一番有名なパートで、実際ここが一番面白い。コンドームを認めないカトリック教徒が子供を産みまくっている、というミュージカル。キャロルリードの「オリバー!」のパロディ。イングランド北部の灰色の街並みで子供が元気よく歌う。Every Sperm Is Sacredの歌詞はキレッキレで「異教徒よ、不毛の地に射精するがいい」とか言いながらみんなで楽しく体を揺らす。

②成長と学習
子供たちが学校でナンセンスなルールを学び、担任とその妻による実演付きセックスの授業を受ける。ラグビーの試合に駆り出され、大人にボコボコされる。わりと低調。

③互いに戦うこと
・第一次大戦の塹壕。爆発と銃声の中、隊長が誕生日なので、部下から高級時計やケーキがもらえる。みんな壊れやすいものばっか持ってきてて笑う。
・軍人による講義。「生きるとは、みんな意見が違うということだ。嘘だったら俺に天罰が下る」と言った瞬間に雷が落ちる。軍隊の訓練が始まるが、家に帰りたいなどの隊員の意見を尊重し、部隊は崩壊する。
・大英帝国によるズールー戦争。将校が寝ている間に虎に右足を食べられたことを受け、ジャングルの調査が始まる。虎の着ぐるみを着た2人組の男を発見、理由を問いただす。マイケル・ペイリンが適当な言い訳しながら虎の髭を撫でる仕草の謎、将校に怒られると俯いて虎の顔しか見えなくなる動きが可愛い。

④中年
アメリカ人をコケにするパート?中年夫婦が人生の意味を哲学から考えようとするが、哲学者のスペルにsがついているかどうかで議論になる。これもイマイチだった。

⑤生体臓器移植
臓器提供カードを持っている人を訪問し、生きているうちに肝臓を抜き取る話。グロい。

⑥晩年
これです。とんでもなく太ったクレオソート氏が高級フランス料理店へ。着席した瞬間にゲロ。バケツをお代わりしてゲロ。それでも食べに食べ続け、最後には…。周囲の客ももらいゲロの嵐で、見てるこっちもウッとなってくる。

高校生の時に初めて見て、衝撃のまま再生を止めた記憶。今回は相当身構えていたので大丈夫だった。Wikipediaによると「見るに耐えられなくて目を逸らした唯一の経験」だとタランティーノが話したこともあるらしい。

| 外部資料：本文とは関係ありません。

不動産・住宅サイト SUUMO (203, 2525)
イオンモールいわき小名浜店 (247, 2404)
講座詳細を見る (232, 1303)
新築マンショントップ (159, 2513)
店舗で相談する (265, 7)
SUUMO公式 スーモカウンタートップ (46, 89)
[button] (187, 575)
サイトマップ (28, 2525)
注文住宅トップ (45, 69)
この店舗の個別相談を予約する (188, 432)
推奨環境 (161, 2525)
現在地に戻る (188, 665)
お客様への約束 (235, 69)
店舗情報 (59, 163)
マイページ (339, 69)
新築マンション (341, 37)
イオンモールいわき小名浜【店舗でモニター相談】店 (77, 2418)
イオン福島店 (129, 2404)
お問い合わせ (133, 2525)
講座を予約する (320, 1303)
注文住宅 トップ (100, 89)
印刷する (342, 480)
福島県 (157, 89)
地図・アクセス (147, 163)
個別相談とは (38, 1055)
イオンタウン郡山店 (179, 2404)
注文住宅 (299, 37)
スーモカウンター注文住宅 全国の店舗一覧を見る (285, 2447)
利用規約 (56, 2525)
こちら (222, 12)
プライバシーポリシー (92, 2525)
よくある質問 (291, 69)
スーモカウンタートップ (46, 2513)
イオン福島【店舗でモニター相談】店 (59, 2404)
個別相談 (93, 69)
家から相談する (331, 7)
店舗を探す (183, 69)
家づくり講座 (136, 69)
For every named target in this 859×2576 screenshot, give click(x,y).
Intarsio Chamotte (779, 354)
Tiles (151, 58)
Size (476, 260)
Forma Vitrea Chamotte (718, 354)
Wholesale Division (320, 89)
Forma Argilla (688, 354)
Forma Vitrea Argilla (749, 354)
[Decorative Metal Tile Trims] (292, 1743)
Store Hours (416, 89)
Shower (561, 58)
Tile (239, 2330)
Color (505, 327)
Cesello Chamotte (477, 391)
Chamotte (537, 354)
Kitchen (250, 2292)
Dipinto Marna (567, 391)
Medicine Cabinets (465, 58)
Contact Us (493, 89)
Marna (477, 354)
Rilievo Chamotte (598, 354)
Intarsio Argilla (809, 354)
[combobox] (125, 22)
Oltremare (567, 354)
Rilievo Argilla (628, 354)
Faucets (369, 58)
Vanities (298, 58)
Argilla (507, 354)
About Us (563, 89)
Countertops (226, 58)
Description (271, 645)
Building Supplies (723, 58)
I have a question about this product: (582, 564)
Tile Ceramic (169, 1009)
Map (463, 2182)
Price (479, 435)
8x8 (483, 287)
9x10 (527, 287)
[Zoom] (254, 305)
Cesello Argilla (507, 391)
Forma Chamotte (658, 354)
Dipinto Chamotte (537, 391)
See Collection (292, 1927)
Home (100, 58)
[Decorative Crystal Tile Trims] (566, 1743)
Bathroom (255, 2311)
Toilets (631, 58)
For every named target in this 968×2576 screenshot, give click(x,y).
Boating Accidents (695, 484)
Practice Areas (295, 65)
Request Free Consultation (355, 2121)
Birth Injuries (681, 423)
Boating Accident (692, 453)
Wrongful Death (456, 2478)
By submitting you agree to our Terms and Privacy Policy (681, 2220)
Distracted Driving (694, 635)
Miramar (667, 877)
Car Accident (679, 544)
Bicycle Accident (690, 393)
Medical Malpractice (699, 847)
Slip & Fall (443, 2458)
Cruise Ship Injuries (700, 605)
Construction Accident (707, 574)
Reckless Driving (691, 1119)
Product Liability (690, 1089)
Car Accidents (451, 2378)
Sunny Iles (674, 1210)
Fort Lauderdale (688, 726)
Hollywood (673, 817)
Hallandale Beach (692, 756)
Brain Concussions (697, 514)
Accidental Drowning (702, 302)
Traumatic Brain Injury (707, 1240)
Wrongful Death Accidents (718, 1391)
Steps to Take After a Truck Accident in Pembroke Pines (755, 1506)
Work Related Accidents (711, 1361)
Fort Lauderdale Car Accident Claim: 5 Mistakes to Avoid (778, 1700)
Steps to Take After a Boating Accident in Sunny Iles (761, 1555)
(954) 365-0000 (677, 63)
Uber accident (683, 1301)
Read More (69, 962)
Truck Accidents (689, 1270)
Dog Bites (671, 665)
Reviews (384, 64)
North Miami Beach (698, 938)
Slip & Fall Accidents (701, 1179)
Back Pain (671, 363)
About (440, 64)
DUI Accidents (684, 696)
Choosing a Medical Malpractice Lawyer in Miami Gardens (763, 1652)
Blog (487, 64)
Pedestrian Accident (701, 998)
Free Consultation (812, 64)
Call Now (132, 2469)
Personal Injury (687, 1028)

・ゲロを掃除するおばさんに場面が移る。実はインテリで、良いこと喋ってるかなと思ったら、ユダヤ人差別がポロっと出て強制フレームアウト。続くウエイターは田舎までカメラを案内して「誰かに安らぎを与えたい」と話すが、観客に伝わってないと感じたのか怒り出す。

⑦死
・男が性差別の罪で死刑になる。男はグレアムチャップマンが演じているが、彼が妊婦コントの発案者だったらしいので、ちゃんと①の落とし前がつく。
・枝についた葉が落ちたくないと叫ぶ超短編アニメ。面白かった。
・死神が田舎の家を訪問して死を宣告するが、芝刈りの営業か何かと勘違いされて意図が伝わらない。
・天国に出演者が全員集合し、ミュージカルが始まる

水槽に入った人面魚による会話が冒頭にあり、いつかは食べられる井の中の蛙が外の世界に思いを馳せる、というのが全体の構成。魚がポイントになるスケッチがいくつもあり、魚はキリスト教徒の象徴でもある(ダグラス・アダムズの影響?)。

スケッチの間を繋ぐギリアムのアニメが最終パートにしかなく、作品の統一感のなさに繋がっている。実写を撮ってる暇があったら…と言いたくなるが、直後からギリアムは「未来世紀ブラジル」を始めとした良作を連発するのであり、パイソンズの才能が別方向で開花する直前のステップだった、と見ることも出来る。66点。